1.2.Диагностические мероприятия:
- тщательный сбор анамнеза (при возможности);
- оценка общего состояния;
- контроль АД, пульса, частоты дыхания;
- оценка состояния кожных покровов (сухие, теплые и гиперемированные или влажные, холодные, бледные, цианотичные), наличие петехиальных кровоизлияний на коже лица, груди, конечностей;
- оценка состояния периферического кровообращения (бледность, цианоз, мраморность кожных покровов);
- термометрия (подмышечная и ректальная);
- контроль диуреза (определение количества, цвета мочи, качественное определение белка методом кипячения).

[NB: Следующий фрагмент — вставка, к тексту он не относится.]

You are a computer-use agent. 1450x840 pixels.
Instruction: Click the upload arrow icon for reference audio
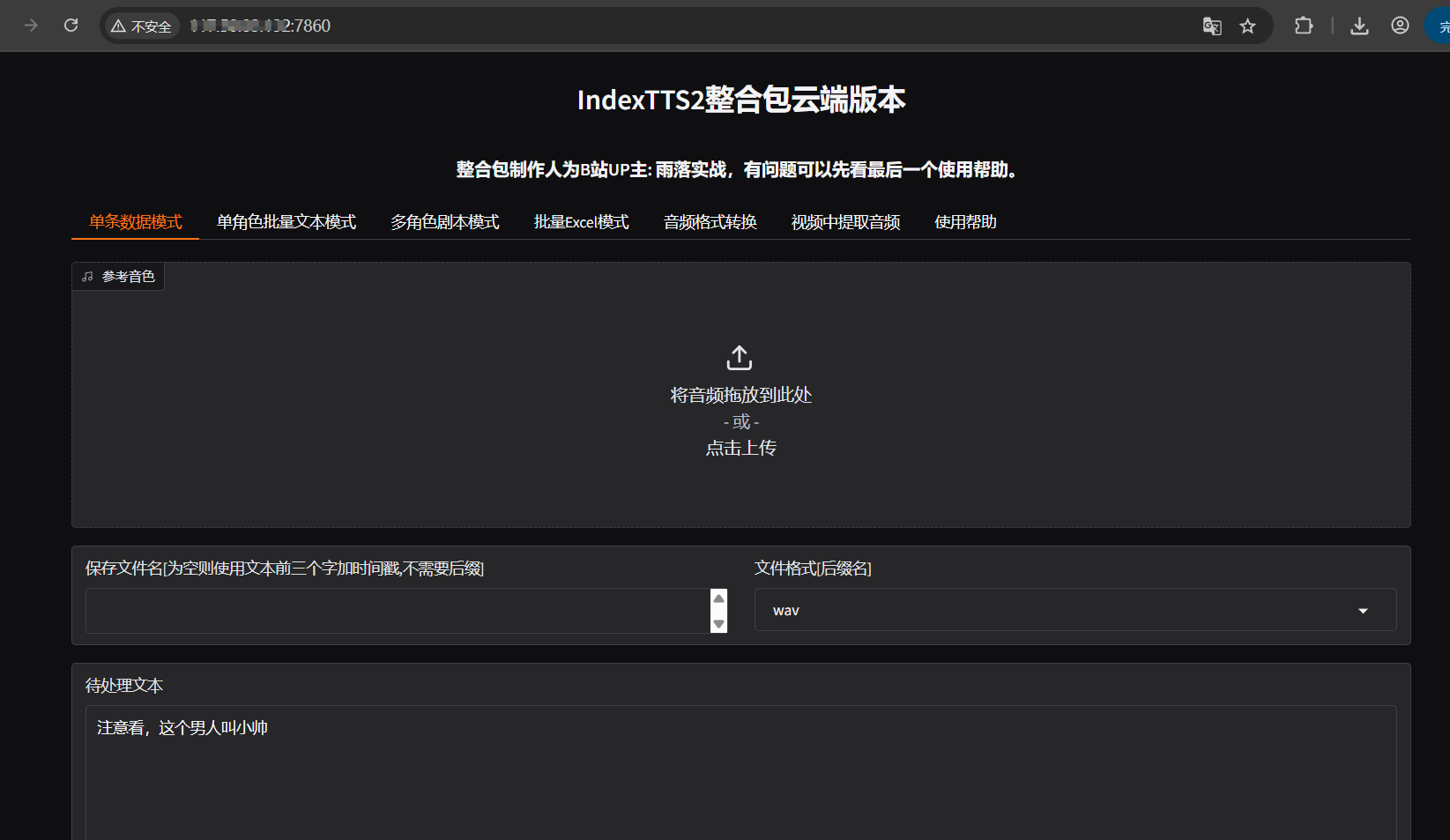click(x=740, y=358)
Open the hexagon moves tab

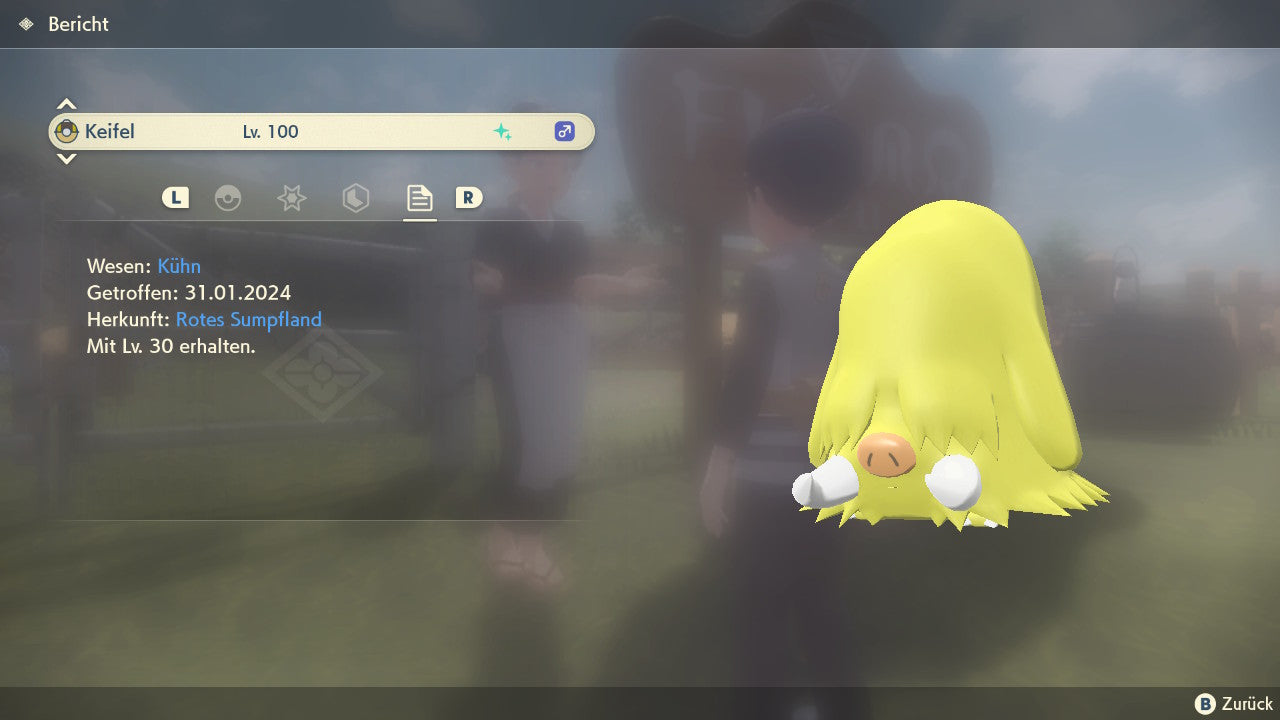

2.Протокол тактических и организационных мероприятий
Тактические мероприятия:
- информирование ЦРБ, ЦГБ, вызов специалиста на себя (акушер-гинеколог, анестезиолог-реаниматолог);
- оказание неотложной помощи;
- определение группы крови и резус-фактора;
- взятие крови на совместимость.
3.Протокол лечебных мероприятий
- установление катетера в периферическую вену;
- противошоковая терапия;
- инфузионная терапия:
препараты гидроксиэтилированного крахмала (волювен, рефортан) внутривенно,
раствор Рингера или 0,9% раствор натрия хлорида 400 мл внутривенно,
раствор глюкозы 10 - 20% 400 мл внутривенно;
- глюкокортикоиды:
преднизалон 90 - 120 - 150 мг внутривенно;
- десенсибилизирующая терапия:
пипольфен 2 мл внутримышечно,
супрастин 2 мл внутримышечно,
тавегил 2 мл внутримышечно;
- обезболивание:
анальгин 50% 2 мл внутривенно,
баралгин 5 мл внутривенно;
- с приездом специалистов решается вопрос о тактике дальнейшего ведения и возможности транспортировки в стационар клинического уровня.